暖かさ、冷たさを感じさせる色相
私たちは色を見て暖かいとか冷たいと言ったような印象を受けることがあります。このような色を暖色系、寒色系と言った分け方をしております。
暖色とは赤、だいだい、黄などのように暖かそうな色を差し、寒色とは青緑、青、青紫などの冷たさを感じさせる色のことです。またどちらにも属さない黄緑、緑、紫、無彩色などを中性色と呼んでいます。
この印象は単に温度だけのことではなく、「優しそうで暖かみを感じる」や「理知的でクール」といったような人間的な暖かみを表すこともあります。
« 隠す
赤・橙・黄の心理的効果
調査したショップの半数以上がこれらの暖色系の色を用いて成功を収めているのはけして偶然ではありません。
赤には体温・血圧を上昇させ、積極的な行動を促すという効果があります。この赤の刺激が購買を促していると言えます。
橙は黄色と赤の効果を半分ずつ持つ色で、開放的で積極的な色です。また赤の効果を半分持つ暖かく橙や幸福を象徴する黄を用いることによって、「この商品を手に入れることによって幸せになれるかもしれない」という意識を植え付けることとなります。

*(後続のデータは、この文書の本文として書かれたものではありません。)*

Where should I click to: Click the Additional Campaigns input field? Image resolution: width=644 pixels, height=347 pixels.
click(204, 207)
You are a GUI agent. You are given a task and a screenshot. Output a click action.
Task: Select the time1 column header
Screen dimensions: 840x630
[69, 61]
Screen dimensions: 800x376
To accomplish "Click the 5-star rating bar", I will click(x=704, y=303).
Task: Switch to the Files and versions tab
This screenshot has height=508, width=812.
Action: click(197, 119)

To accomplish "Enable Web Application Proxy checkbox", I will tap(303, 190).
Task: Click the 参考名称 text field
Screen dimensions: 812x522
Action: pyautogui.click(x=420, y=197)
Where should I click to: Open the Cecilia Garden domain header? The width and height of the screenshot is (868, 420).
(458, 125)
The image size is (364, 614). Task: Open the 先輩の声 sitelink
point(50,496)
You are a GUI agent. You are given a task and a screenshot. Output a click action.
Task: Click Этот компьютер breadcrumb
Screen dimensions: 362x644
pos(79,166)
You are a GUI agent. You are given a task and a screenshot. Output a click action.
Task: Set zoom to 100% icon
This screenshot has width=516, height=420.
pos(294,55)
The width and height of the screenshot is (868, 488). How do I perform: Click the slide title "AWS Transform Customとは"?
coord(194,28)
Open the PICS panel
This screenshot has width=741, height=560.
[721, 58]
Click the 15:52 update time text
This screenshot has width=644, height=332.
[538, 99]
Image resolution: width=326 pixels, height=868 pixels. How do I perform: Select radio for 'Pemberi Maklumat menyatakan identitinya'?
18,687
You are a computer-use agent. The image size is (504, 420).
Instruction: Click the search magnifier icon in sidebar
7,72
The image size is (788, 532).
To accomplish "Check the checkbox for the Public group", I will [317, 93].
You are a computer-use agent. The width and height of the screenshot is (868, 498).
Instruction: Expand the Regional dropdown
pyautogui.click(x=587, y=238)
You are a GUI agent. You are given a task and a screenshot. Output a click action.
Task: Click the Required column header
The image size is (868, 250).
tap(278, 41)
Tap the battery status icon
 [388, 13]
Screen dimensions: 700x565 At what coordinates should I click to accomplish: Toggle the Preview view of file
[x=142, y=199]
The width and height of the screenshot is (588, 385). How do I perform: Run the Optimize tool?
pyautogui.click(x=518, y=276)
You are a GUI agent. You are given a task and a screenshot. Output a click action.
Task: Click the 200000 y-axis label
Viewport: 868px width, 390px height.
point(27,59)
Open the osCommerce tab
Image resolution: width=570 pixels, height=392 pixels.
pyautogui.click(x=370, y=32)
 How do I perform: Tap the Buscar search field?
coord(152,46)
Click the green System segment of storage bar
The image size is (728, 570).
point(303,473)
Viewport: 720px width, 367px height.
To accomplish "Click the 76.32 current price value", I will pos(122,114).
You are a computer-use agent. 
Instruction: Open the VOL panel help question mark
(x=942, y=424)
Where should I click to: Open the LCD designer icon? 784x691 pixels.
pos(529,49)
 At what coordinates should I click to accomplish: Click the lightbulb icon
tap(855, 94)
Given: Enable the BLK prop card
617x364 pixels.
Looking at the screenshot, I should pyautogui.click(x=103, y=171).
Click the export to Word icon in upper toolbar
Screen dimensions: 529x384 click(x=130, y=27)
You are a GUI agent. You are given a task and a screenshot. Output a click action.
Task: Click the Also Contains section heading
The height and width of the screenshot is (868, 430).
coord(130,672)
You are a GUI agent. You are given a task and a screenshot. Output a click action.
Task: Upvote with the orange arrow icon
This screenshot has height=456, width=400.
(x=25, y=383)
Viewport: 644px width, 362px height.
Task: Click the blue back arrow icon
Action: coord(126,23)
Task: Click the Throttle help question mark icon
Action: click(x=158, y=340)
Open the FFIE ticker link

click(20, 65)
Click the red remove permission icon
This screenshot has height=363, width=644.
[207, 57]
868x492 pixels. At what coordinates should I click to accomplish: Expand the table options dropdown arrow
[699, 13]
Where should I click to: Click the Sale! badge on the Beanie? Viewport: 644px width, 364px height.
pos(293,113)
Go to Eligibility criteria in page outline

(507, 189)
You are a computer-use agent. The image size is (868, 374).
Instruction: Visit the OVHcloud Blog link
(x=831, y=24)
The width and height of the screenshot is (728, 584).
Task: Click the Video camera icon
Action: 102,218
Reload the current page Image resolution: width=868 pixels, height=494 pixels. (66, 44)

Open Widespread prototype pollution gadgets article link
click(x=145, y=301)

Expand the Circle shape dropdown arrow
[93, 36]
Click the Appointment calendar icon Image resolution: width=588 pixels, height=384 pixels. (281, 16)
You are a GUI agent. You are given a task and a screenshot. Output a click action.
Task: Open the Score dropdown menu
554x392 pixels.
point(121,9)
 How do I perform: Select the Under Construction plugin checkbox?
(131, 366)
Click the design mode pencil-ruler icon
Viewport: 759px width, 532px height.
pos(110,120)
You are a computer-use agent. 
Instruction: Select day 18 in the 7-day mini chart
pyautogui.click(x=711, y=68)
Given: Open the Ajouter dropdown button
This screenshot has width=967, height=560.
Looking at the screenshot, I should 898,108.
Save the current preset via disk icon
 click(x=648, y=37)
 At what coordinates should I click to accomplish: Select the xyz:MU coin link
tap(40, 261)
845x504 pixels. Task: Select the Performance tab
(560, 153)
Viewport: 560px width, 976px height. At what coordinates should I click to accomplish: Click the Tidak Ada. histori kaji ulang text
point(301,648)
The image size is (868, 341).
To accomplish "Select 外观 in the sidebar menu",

またこれらの暖色系は食欲を促しやすい色ですので、食品分野には欠かすことの出来ない色相となります。
このようなことから、暖色系は商品を販売したり、積極的なサービスを展開する企業のホームページにおいて非常に多く用いられる色となっております。
青・青紫の心理的効果
逆に寒色系は落ち着いた印象や涼しげな印象を与えることが出来ます。生理的にも体温や血圧を下げる赤色と逆の効果を持っています。
これらの色が使われているショップは売れるお店の分析でも書いたように、直接的に水や宝石などをイメージしたもの以外には、PCや家電などの比較的高額な商品を扱うショップが多く見受けられます。
これらの機械類は雑貨や食品に比べて、商品単価が上がることから、楽しさや幸福感よりも故障しない安定性やショップそのものに対する信頼性が求められていると言えます。
それ以外の色相
黄緑・緑の自然を表す色や和風の紫などは商品の特性上、十分な根拠のある色ばかりです。これらの色を選ぶ際には、なぜ選んだのかをしっかりと定めておきましょう。
これらの色相は高明度・高彩度で用いると鮮やかすぎて自然界に存在しない不自然な色という印象を与えてしまいがちです。特に紫は好き嫌いがはっきりと分かれる色ですので、使い方に注意しましょう。
オンラインショップに限ったことではありませんが、このような色彩の心理的効果を用いる場合には、暖色系か寒色系かを先に決めてしまうのも一つの方法でしょう。